PostNapisane: 10 kwi 2011, 12:18
przez enriu
Mam problem ze swoją M6. Auto na początku gasło na wolnych obrotach a po przejechaniu ok 80km zaczęło chodzić jak Ursus. Autko od razu pojechało do mechanika. Ten po rozebraniu głowicy stwierdził iż pękła żeliwna tuleja prowadząca / mocująca wałek rozrządu. Ten niby się przestawił i "nabałaganił" w głowicy. Jak to nazwał zniszczył "program". Ten sam mechanik stwierdził że są ślady rys na cylindrach. Dodatkowo twierdził że silnik ma już słabe ciśnienie i lepiej motor wymienić. Mam pytanko czy słabe ciśnienie nie będzie spowodowane przestawieniem się wałka? Czy wcześniejsze planowanie głowicy mogło mieć z tym jakiś związek ? Auto po planowaniu zrobiło ok 15tkm.
Ma może ktoś informację o silniku 136KM z pewnego źródła z fakturą.
Na szczęście na długo z Mazdą się nie rozstanę we wtorek jadę po 5 po liftingu 143MK. Jednak Mazda wciąga.

Zniszczona podkładka i nie tylko

PostNapisane: 10 kwi 2011, 15:39
przez Enduro
enriu napisał(a):...1. Autko od razu pojechało do mechanika. Ten po rozebraniu głowicy stwierdził iż pękła żeliwna tuleja prowadząca / mocująca wałek rozrządu. ....2 stwierdził że są ślady rys na cylindrach. Dodatkowo twierdził że silnik ma już słabe ciśnienie i lepiej motor wymienić. ....3 czy słabe ciśnienie nie będzie spowodowane przestawieniem się wałka? 4.Czy wcześniejsze planowanie głowicy mogło mieć z tym jakiś związek ? Auto po planowaniu zrobiło ok 15tkm....

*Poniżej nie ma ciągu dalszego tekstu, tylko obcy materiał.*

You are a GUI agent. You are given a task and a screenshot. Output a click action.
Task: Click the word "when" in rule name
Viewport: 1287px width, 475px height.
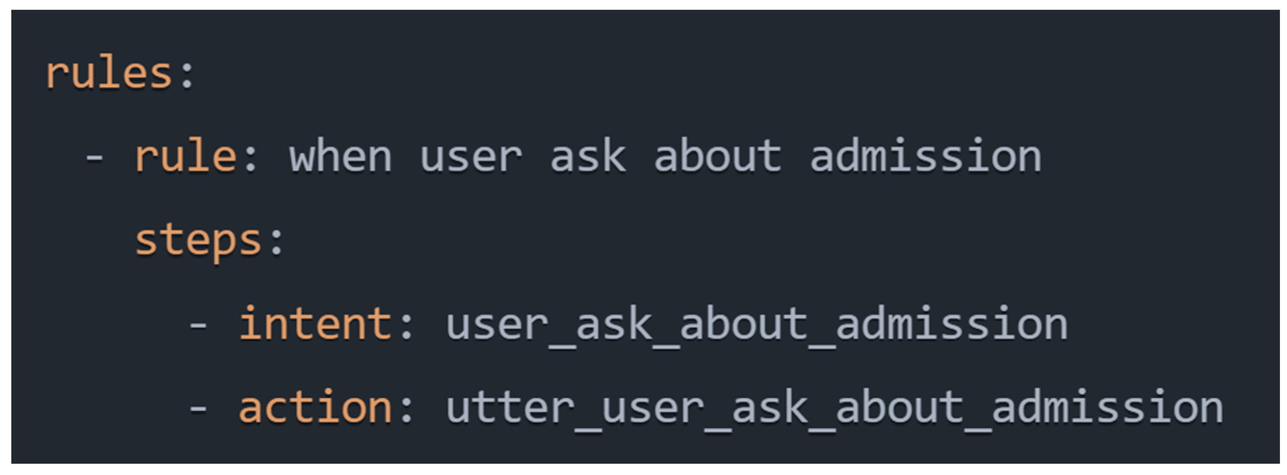coord(340,157)
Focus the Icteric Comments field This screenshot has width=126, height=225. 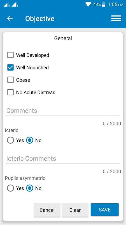pos(63,159)
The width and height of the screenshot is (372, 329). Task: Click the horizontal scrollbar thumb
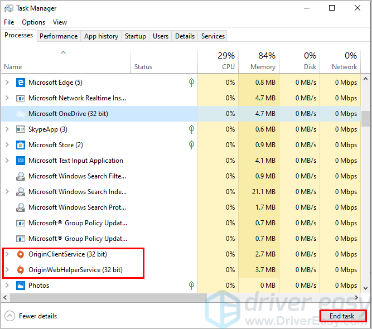pos(108,297)
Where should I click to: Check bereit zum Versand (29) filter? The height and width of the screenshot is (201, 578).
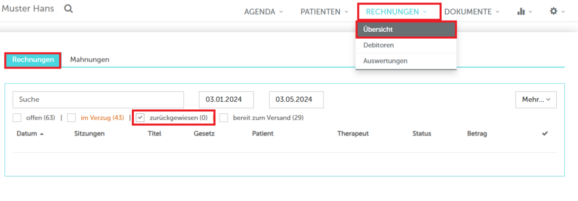coord(224,118)
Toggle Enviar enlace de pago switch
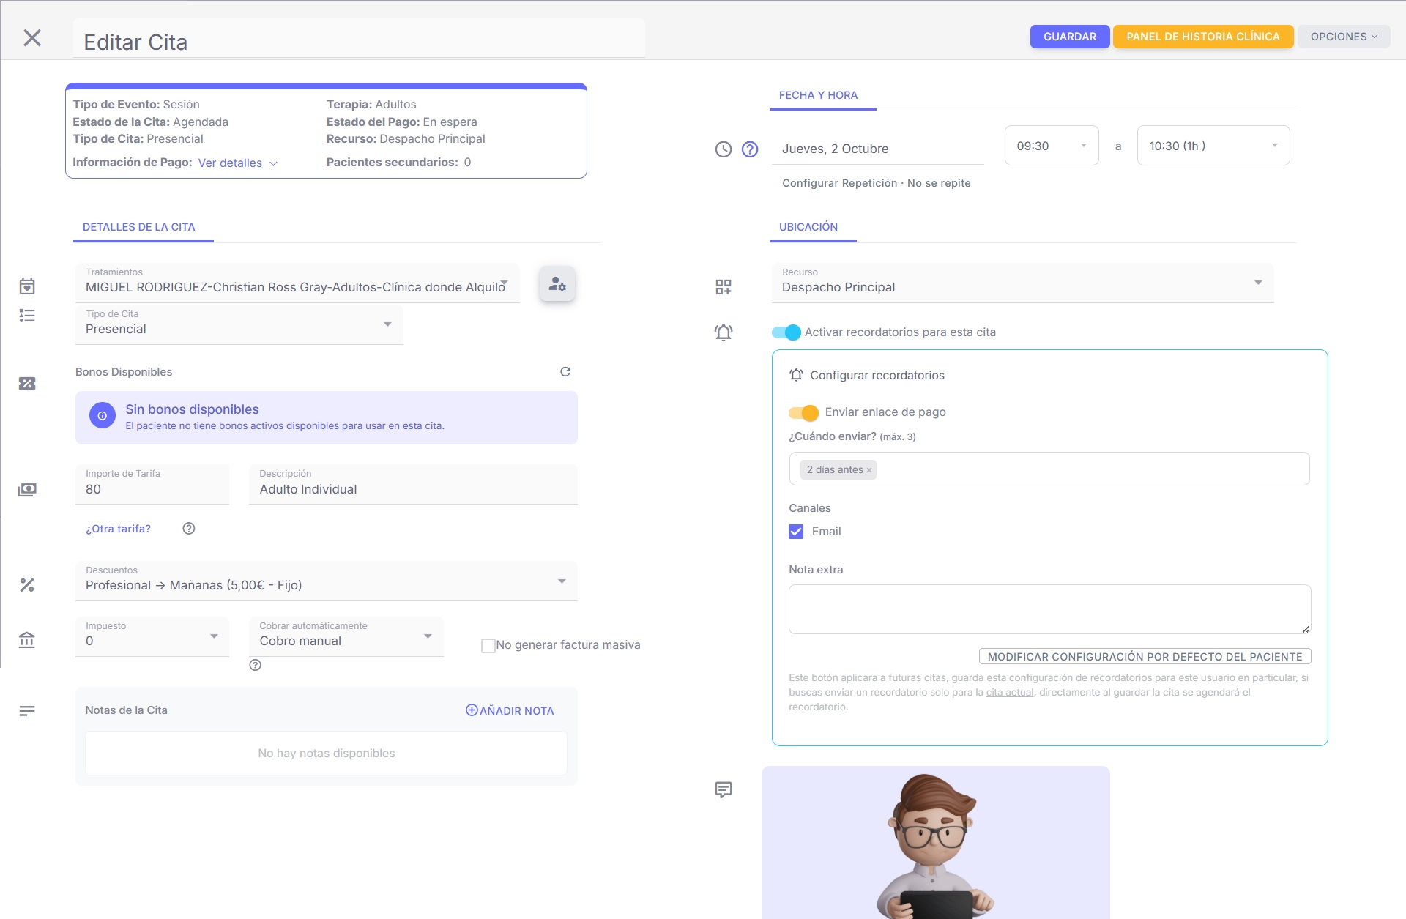1406x919 pixels. click(x=804, y=412)
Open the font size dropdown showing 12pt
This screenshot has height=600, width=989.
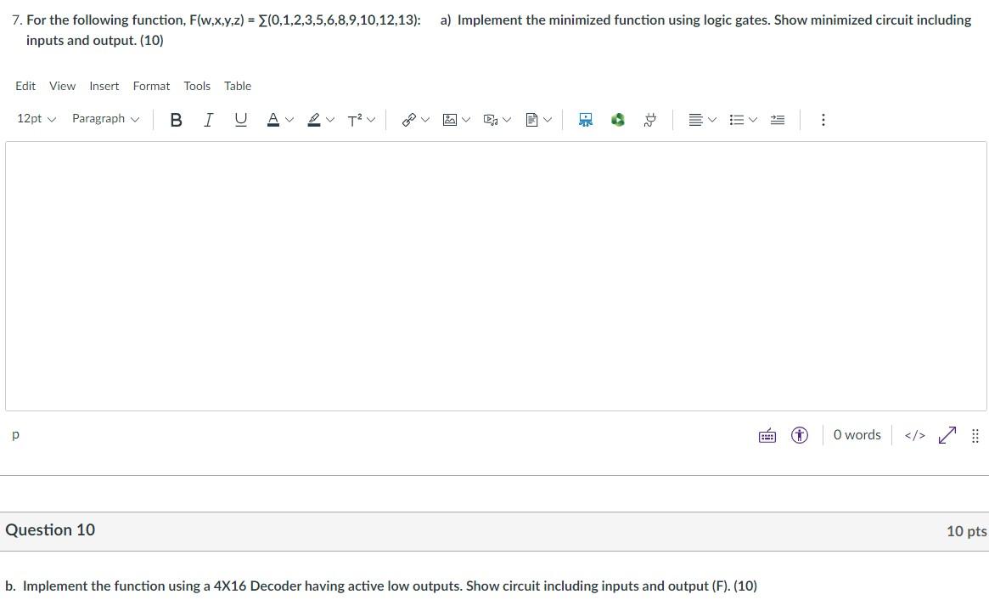coord(34,118)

ad1. walek pracuje w mocowaniach ktore sa aluminiowe i nie ma tam zadych zeliwnych tuleji, absolutnie!
ad2. rysy na tulejach silnika eliminuja go raczej, gdyz naprawa jest absolutnie nieoplacalna..
ad3. nie, przestawiony walek spowodowalby, ze silnik wogoluby nie chodzil..
ad. 4..nie.
P.S.
dodtkowe info masz na PW
pozdr.Enduro

Duże kawałki aluminium i metalu w misce olejowej! POMOCY

PostNapisane: 20 wrz 2012, 09:11
przez rafaliniak86
Witam szanownych forumowiczów,
Jestem tu nowy i mam bardzo duży i nurtujący mnie problem. Jestem nowym posiadaczem mazdy 6 z 2006r po FL 121KM. Samochód mam od niedawna i nie znam jego przeszłości. Podczas wczorajszego demontażu miski olejowej mechanik znalazł nieznane kawałki metalu, które zamieściłem w załączniku. Jeżeli ktoś ma pomysł co to może być będę bardzo wdzięczny za pomoc.